■ **Page**
* start *

The New York City Commission on Human Rights (the “Commission”) has released groundbreaking enforcement guidance defining discrimination based on hairstyle as a subset of race discrimination. Employers with employees in New York City should review their dress codes, appearance policies and grooming policies to ensure compliance with this new anti-discrimination guidance, which appears to be the first of its kind in the nation. While the law covers employers located in New York City, in the wake of intense recent media attention, other states and municipalities are likely to follow suit.
The Commission’s February 18, 2019, guidance targets restrictions on natural hair or hairstyles associated with “Black people” – defined in the guidance as individuals that identify as African, African American, AfroCaribbean, Afro-Latin-x/a/o or otherwise having African or Black ancestry—noting that restrictive hair style policies are “often rooted in white standards of appearance and perpetuate racist stereotypes that Black hairstyles are unprofessional.” Accordingly, the New York City Human Rights Law protects employees’ rights to maintain natural hair or hairstyles that are closely associated with racial, ethnic or cultural identities. The Commission noted that “[f]or Black people, this includes the right to maintain natural hair, treated or untreated hairstyles such as locs [a hairstyle where the hair one would normally comb locks on itself, creating ropelike strands], cornrows [hair that is rolled or closely braided to the scalp], twists, braids, Bantu knots, fades, Afros, and/or the right to keep hair in an uncut or untrimmed state.”
The Commission clarified that the City’s law also protects against hair-based discrimination involving other protected classes, including religion, gender and ethnic or cultural identities. The Commission noted that “[w]hile grooming and appearance policies adversely impact many communities, this legal enforcement guidance focuses on policies addressing natural hair or hairstyles most commonly associated with Black people, who are frequent targets of race discrimination based on hair.”

* end *

■ **Goal**
Carry on the text about New York City's guidance on hairstyle discrimination, starting after its final sentence.

Dataset items
* start *

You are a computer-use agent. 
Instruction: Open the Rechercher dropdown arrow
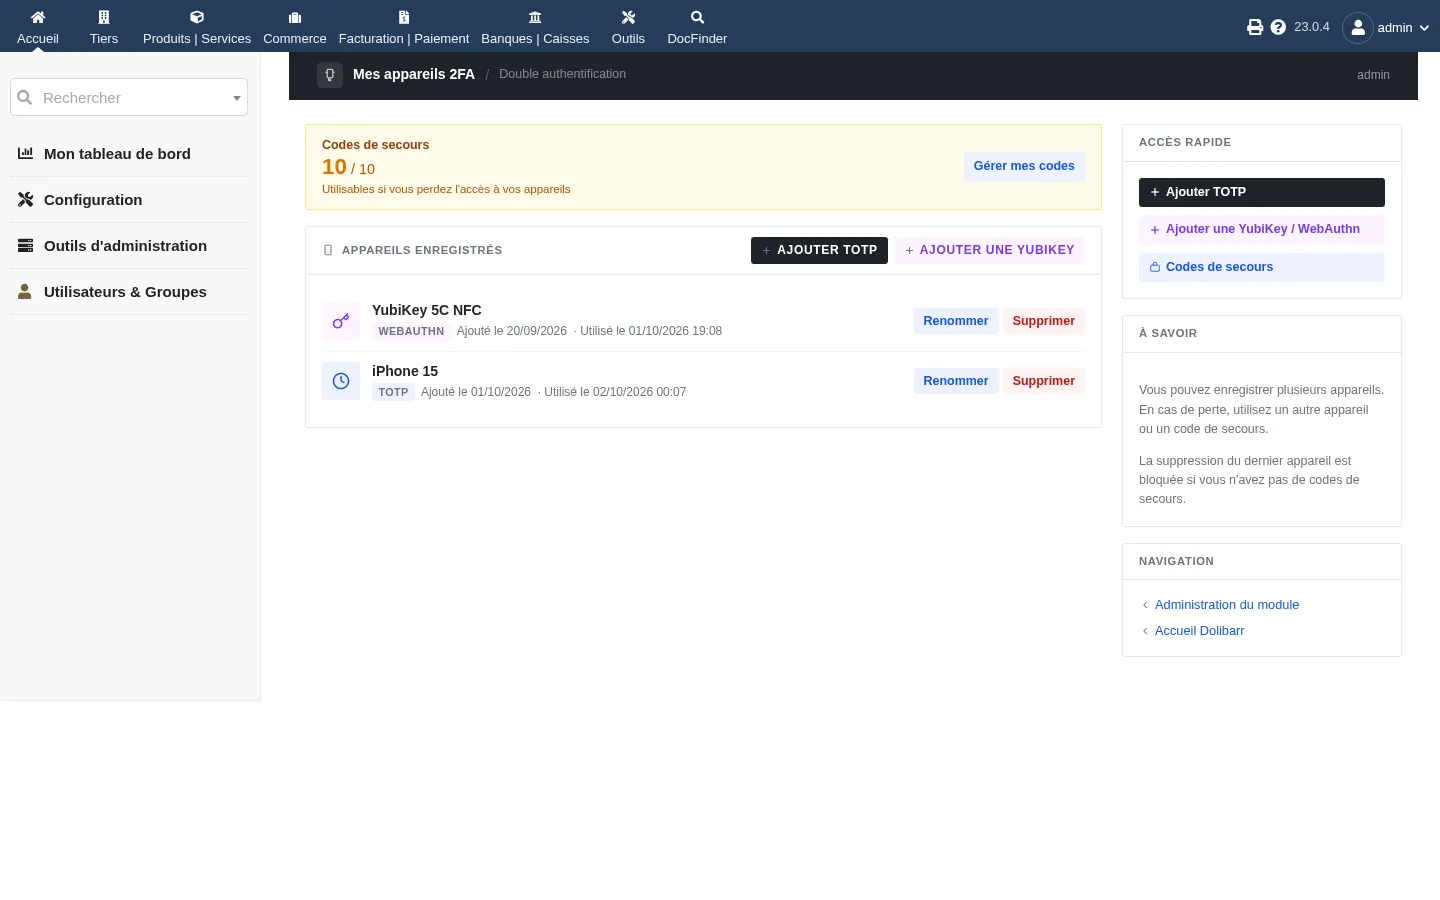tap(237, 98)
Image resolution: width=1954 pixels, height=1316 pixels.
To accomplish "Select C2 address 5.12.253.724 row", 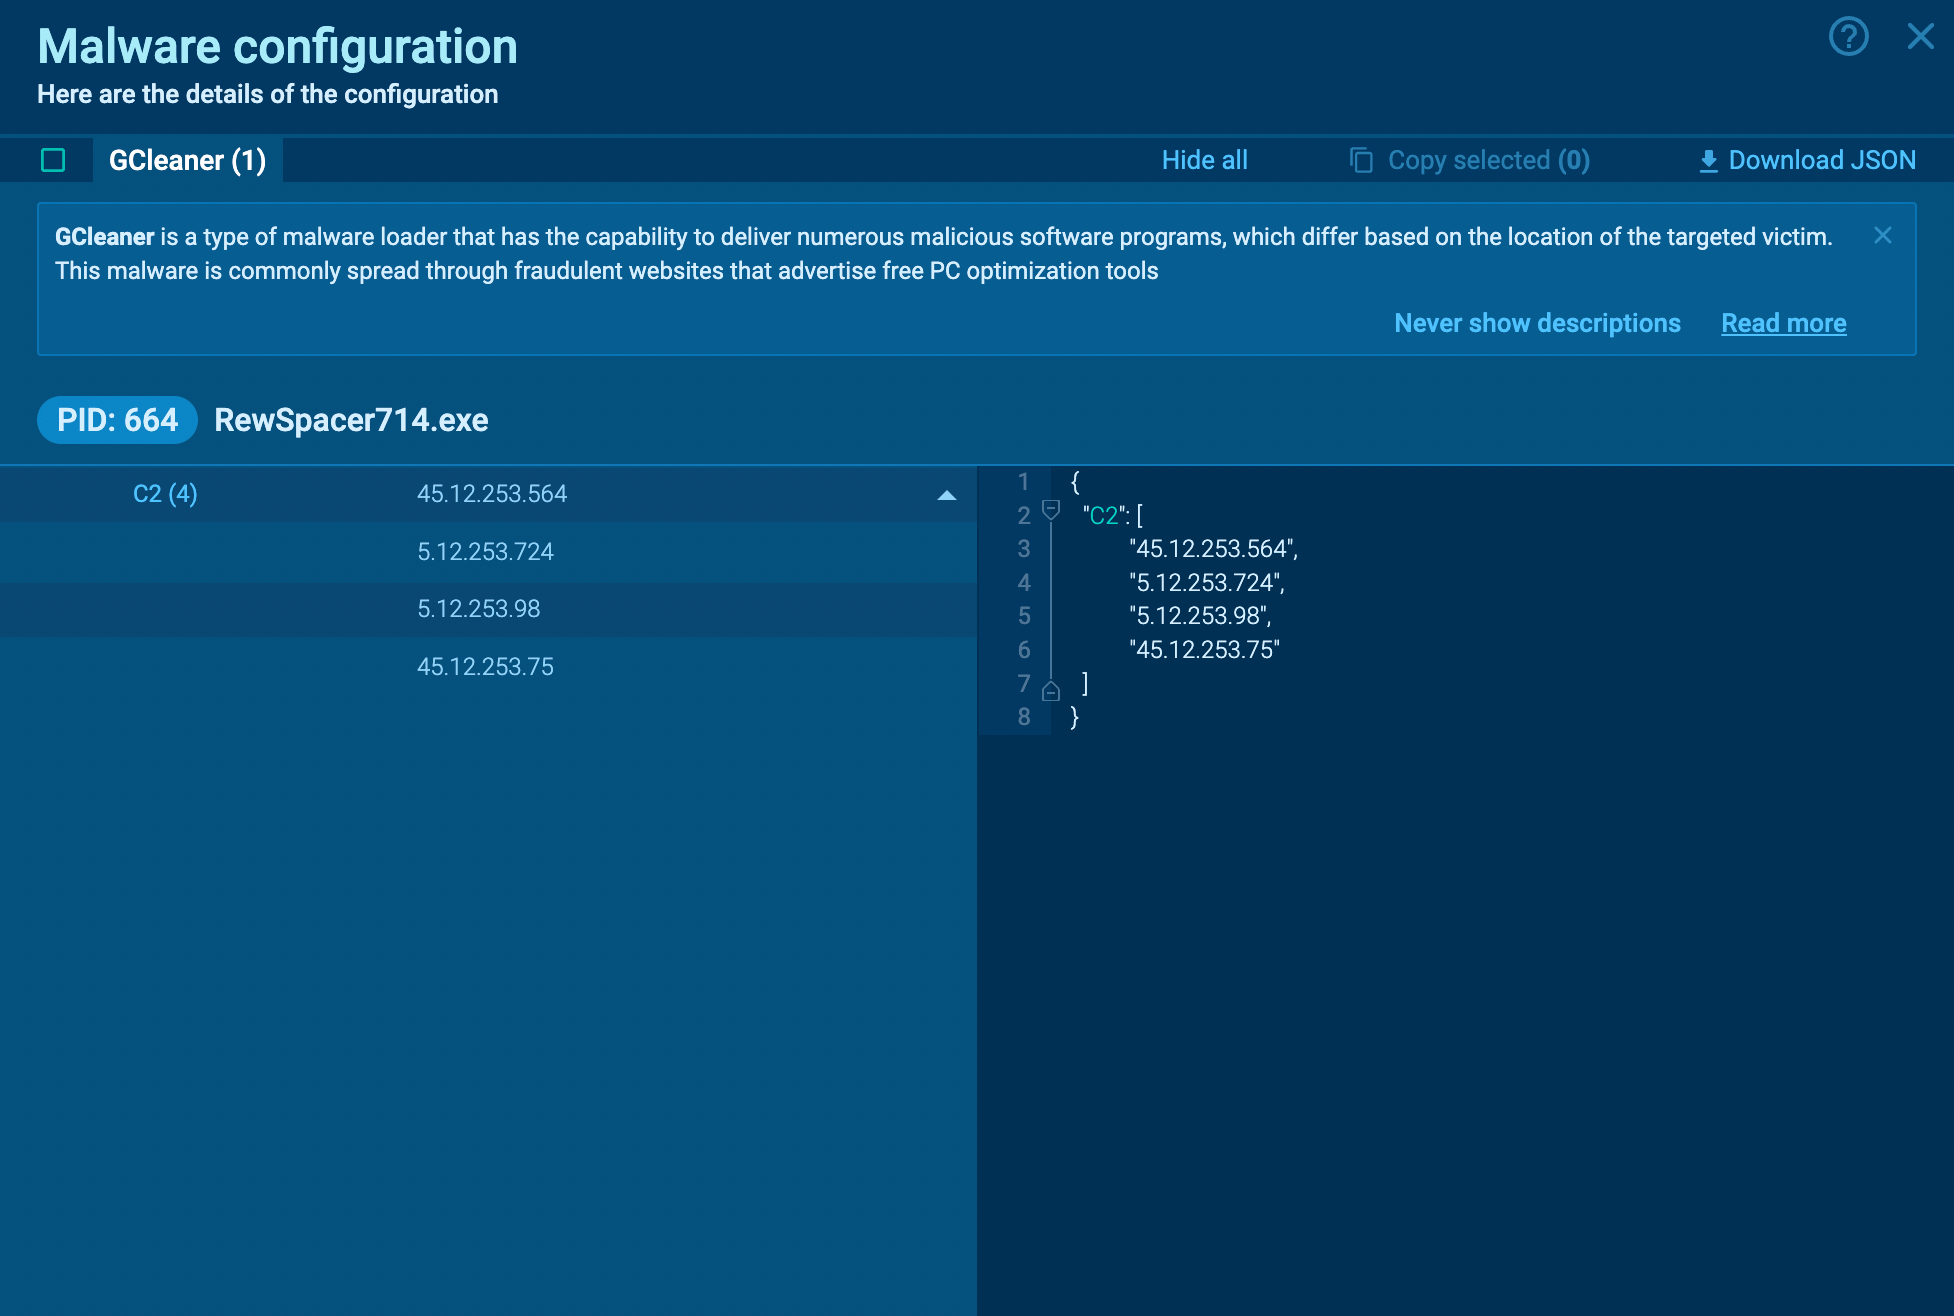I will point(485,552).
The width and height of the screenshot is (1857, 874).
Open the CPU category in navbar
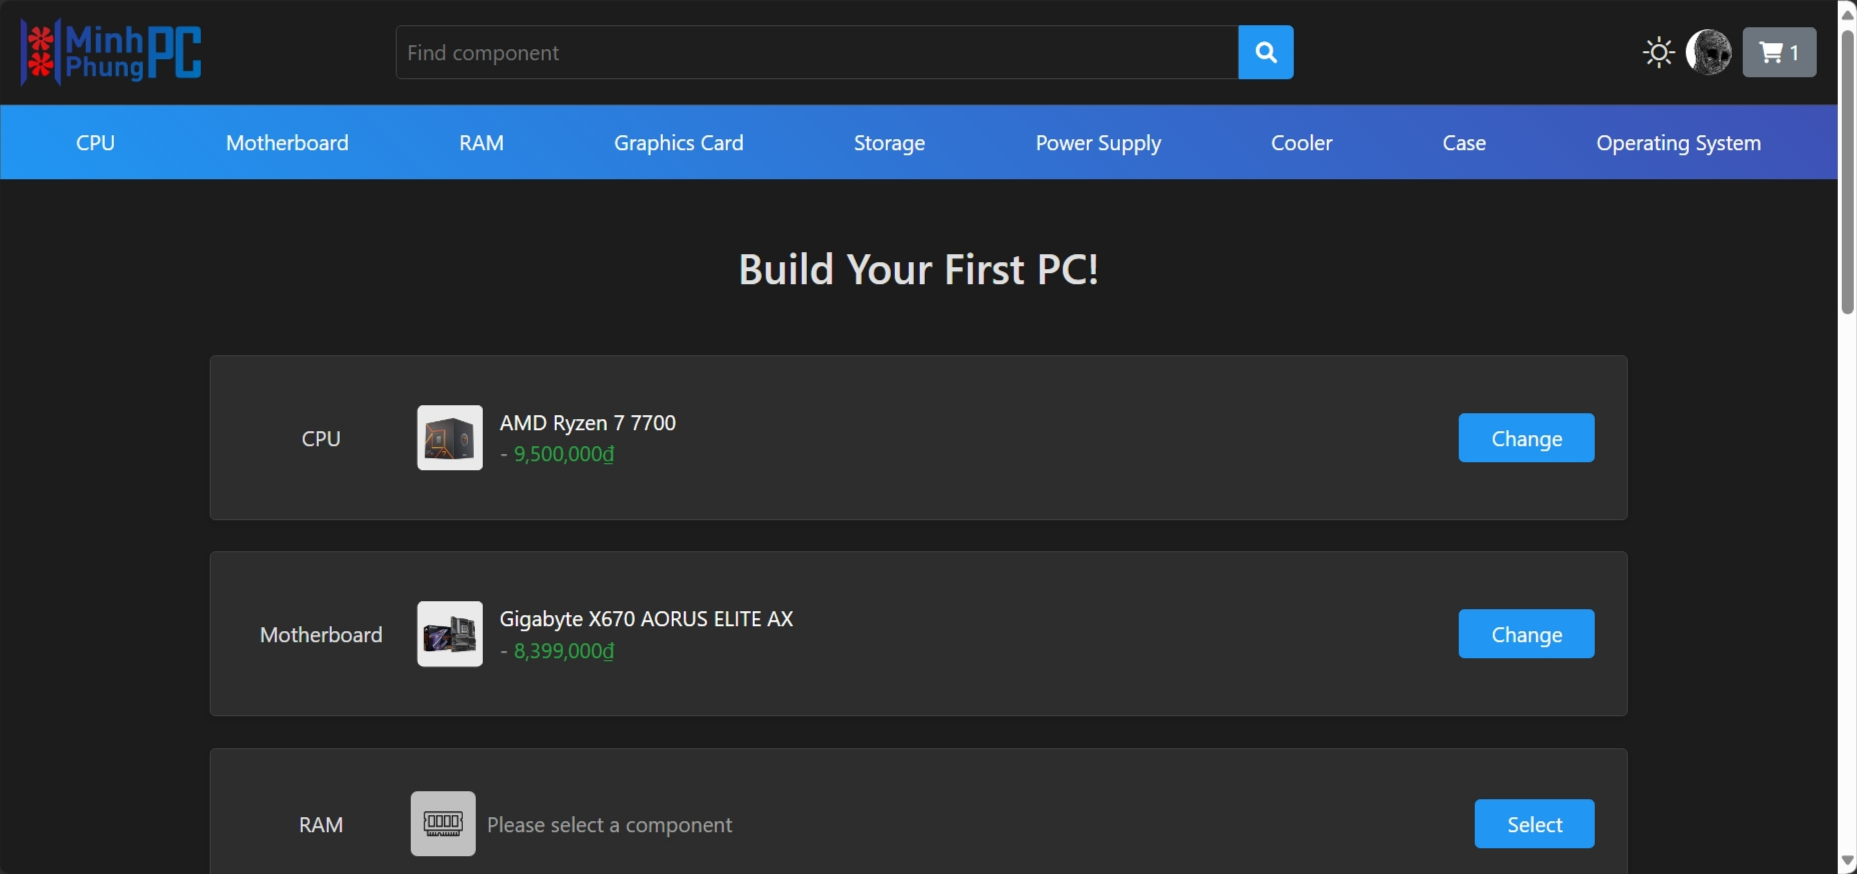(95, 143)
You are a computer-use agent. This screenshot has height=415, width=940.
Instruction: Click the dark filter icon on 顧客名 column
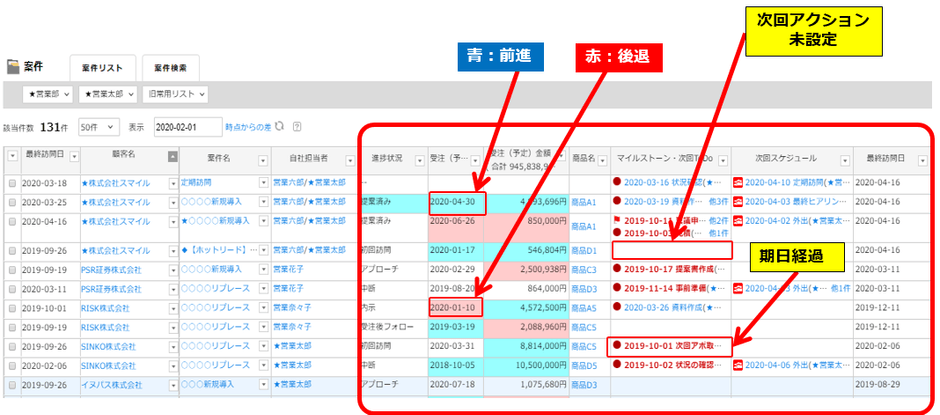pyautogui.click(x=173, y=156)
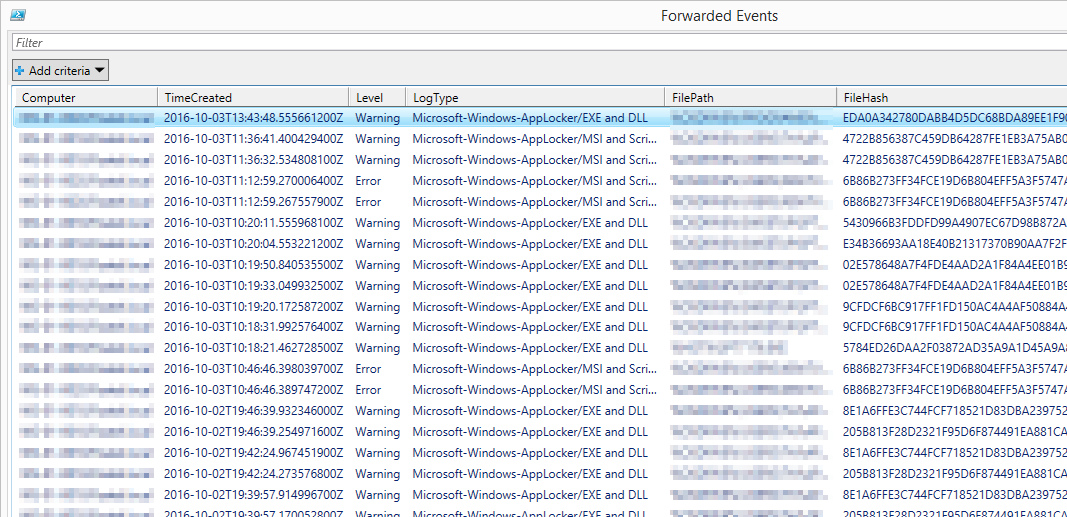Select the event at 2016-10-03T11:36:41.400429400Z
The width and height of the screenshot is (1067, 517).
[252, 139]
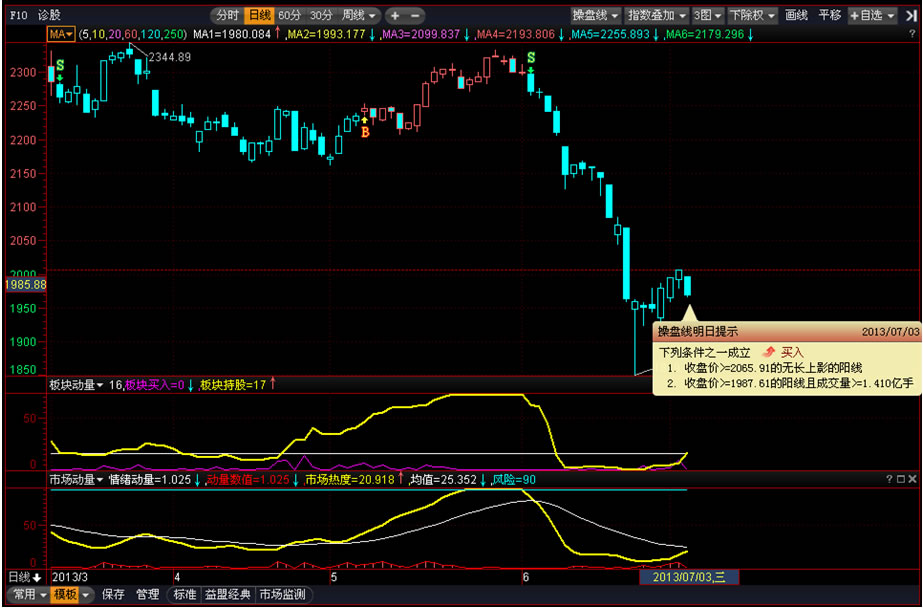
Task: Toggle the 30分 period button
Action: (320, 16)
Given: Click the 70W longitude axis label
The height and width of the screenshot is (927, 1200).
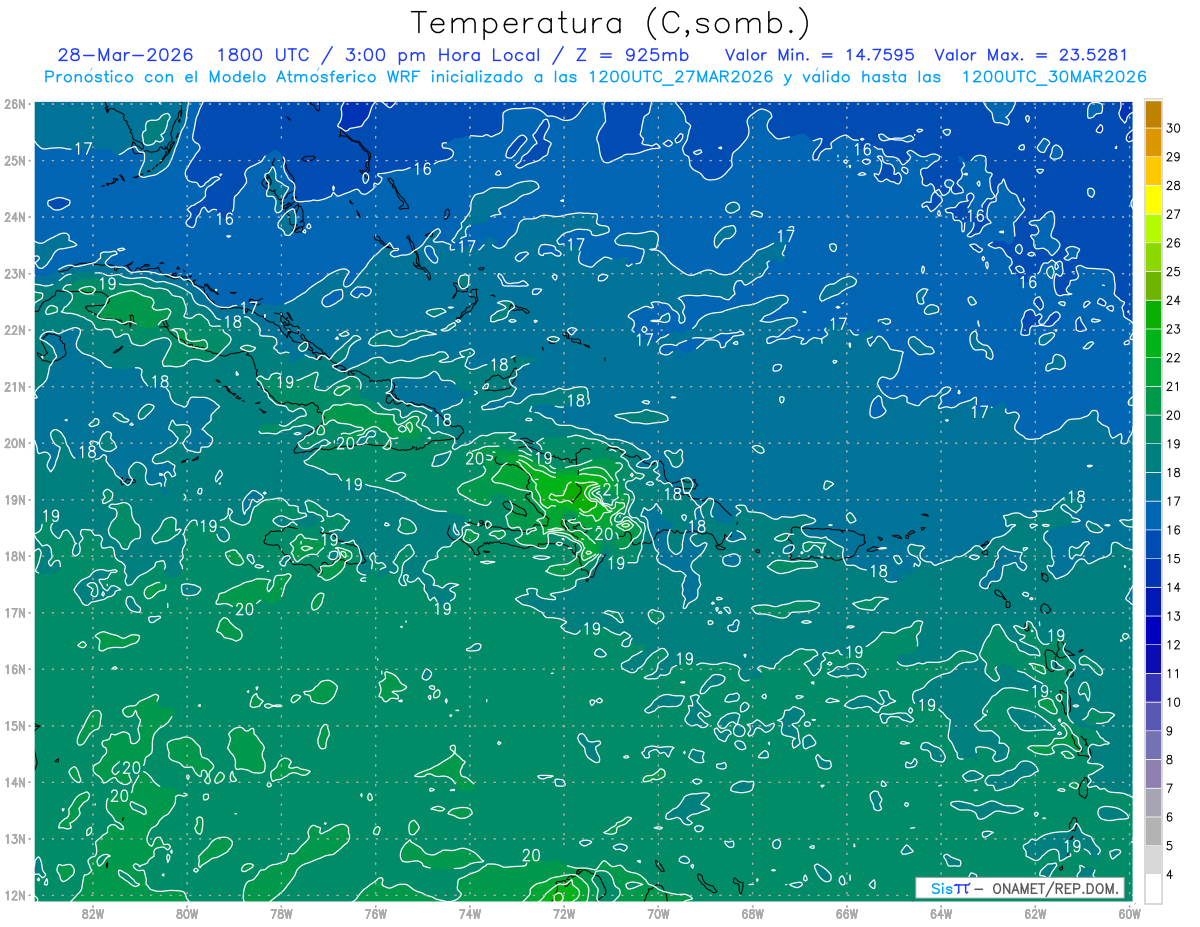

* end *

■ **Answer below**
Employers “may not enact discriminatory policies that force Black employees to straighten, relax, or otherwise manipulate their hair to conform to employer expectations.” The existence of such policies constitutes direct evidence of disparate treatment based on race and/or other relevant protected characteristics. The Commission cites specific examples of violations, which now include:
- Policies that prohibit hair or hairstyles “commonly associated with Black people;”
- Policies requiring employees to alter the state of their hair to conform to the employer’s appearance standards, including having to straighten or relax hair (i.e., by using chemicals or heat);
- Policies banning hair that extends a certain number of inches from the scalp that would limit Afros.
Employers should be aware that seemingly neutral policies could violate the New York City law if employers enforce them in a discriminatory fashion. For example, an employer would violate the City’s law if it enforced a grooming policy “banning the use of color/dye, extensions, and/or patterned or shaved hairstyles” against Black employees only.
The City’s law also prohibits employers from harassing, imposing unfair conditions or otherwise discriminating against employees based on aspects of their appearance associated with their race. The Commission cites examples of practices that include the following:
- Forcing Black employees to obtain supervisory approval prior to changing hairstyles, but not imposing the same requirement on others;
- Requiring only Black employees to alter or cut their hair or risk losing their jobs;
- Telling a Black employee with locs that he or she cannot work in a customer-facing role unless he or she changes hairstyle;
- Refusing to hire a Black applicant with cornrows because his or her hairstyle does not fit the “image” the employer is trying to project; and
- Mandating that Black employees hide their hair or hairstyle with a hat or visor.
The Commission’s new guidance addresses potential employer concerns regarding health and/or safety as well. The document indicates that where an employer has a legitimate health or safety concern, it must consider alternatives prior to imposing a ban or restriction on employees’ hairstyles. Suggested options include “the use of hair ties, hair nets, head coverings, as well as alternative safety equipment that can accommodate various hair textures and hairstyles,” but the guidance specifies that alternative options may not be offered or imposed to address concerns unrelated to actual and legitimate health or safety concerns.
In effect, the guidance provides a new avenue of legal recourse to individuals who have been discriminated against due to their natural hair or hairstyle. If the Commission finds that an unlawful discriminatory practice has occurred, it can levy civil penalties of up to $125,000, and, in situations involving willful, wanton or malicious conduct, those penalties may increase to $250,000.
New York City employers should work with their MBJ attorneys to review their dress codes and appearance and grooming policies to ensure compliance with the Commission’s guidance.
Ryan W. Jaziri is an attorney at Morgan, Brown & Joy, LLP. He may be reached by phone at 617-523-6666 or by email at firstname.lastname@example.org Morgan, Brown & Joy, LLP focuses exclusively on representing employers in employment and labor matters.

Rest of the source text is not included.